Source document ->
Before that, I do want to acknowledge one thing.
I understand that people have actual hardships in life, and that taking a 24-hour tech break is not one of them. And I know a 24-hour tech break sounds like something that would be recognized at the Millennial’s Choice Awards.
“Oh my god, is that the guy that did the 24-hour tech break?” “Wow, I can’t believe it’s him!” “I thought he died at hour 13.” “No, the doctors actually rushed in and were able to resuscitate him after the 24th. That’s why he’s the guest of honor at this year’s MCA’s.”
Anyway, you get the point. But here’s what I learned.
Silence is Golden (for real)
I didn’t realize how much of the day my attention and thoughts were being guided by noise. My typical daily routine consists of nonstop noise.

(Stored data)
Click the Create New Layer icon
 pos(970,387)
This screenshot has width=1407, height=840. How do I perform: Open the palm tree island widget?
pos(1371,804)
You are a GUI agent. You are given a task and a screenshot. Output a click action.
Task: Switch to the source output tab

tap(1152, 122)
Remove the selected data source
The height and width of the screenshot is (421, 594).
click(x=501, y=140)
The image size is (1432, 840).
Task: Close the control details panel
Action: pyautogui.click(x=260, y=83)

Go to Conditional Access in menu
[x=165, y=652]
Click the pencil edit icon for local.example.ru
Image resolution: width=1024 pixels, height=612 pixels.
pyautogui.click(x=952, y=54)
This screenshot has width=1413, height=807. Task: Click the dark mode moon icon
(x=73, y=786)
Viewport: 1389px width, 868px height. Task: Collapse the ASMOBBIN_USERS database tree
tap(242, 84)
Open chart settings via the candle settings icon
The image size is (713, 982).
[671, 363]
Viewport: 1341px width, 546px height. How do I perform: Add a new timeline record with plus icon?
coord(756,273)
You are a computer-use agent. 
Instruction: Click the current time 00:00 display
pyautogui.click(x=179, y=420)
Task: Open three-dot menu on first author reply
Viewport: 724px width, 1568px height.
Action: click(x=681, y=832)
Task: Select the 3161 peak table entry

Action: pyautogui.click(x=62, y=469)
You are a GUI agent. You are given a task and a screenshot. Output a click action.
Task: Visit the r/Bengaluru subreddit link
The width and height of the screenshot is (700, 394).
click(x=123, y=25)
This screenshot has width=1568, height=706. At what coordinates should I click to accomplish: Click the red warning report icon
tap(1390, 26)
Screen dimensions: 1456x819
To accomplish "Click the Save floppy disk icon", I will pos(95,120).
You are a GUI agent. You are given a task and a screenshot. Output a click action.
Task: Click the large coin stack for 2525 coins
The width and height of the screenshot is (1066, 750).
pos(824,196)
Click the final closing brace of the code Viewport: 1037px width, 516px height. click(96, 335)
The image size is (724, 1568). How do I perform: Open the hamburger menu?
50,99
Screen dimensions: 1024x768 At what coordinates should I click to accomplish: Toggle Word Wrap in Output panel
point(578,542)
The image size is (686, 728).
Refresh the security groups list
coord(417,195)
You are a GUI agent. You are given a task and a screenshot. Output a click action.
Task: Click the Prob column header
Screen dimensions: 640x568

To be done ->
#1 List every passage that appears in quotation marks in the passage about the 24-hour tech break.
#2 Put the lines of the stored data into a numbered list, beginning at the line that contains "You are a computer-use agent." and stopping after the line that contains "pos(824,196)". Leave out blank lines.

In response ->
#1
1. "Oh my god, is that the guy that did the 24-hour tech break?"
2. "Wow, I can't believe it's him!"
3. "I thought he died at hour 13."
4. "No, the doctors actually rushed in and were able to resuscitate him after the 24th. That's why he's the guest of honor at this year's MCA's."

#2
1. You are a computer-use agent. 
2. Instruction: Click the current time 00:00 display
3. pyautogui.click(x=179, y=420)
4. Task: Open three-dot menu on first author reply
5. Viewport: 724px width, 1568px height.
6. Action: click(x=681, y=832)
7. Task: Select the 3161 peak table entry
8. Action: pyautogui.click(x=62, y=469)
9. You are a GUI agent. You are given a task and a screenshot. Output a click action.
10. Task: Visit the r/Bengaluru subreddit link
11. The width and height of the screenshot is (700, 394).
12. click(x=123, y=25)
13. This screenshot has width=1568, height=706. At what coordinates should I click to accomplish: Click the red warning report icon
14. tap(1390, 26)
15. Screen dimensions: 1456x819
16. To accomplish "Click the Save floppy disk icon", I will pos(95,120).
17. You are a GUI agent. You are given a task and a screenshot. Output a click action.
18. Task: Click the large coin stack for 2525 coins
19. The width and height of the screenshot is (1066, 750).
20. pos(824,196)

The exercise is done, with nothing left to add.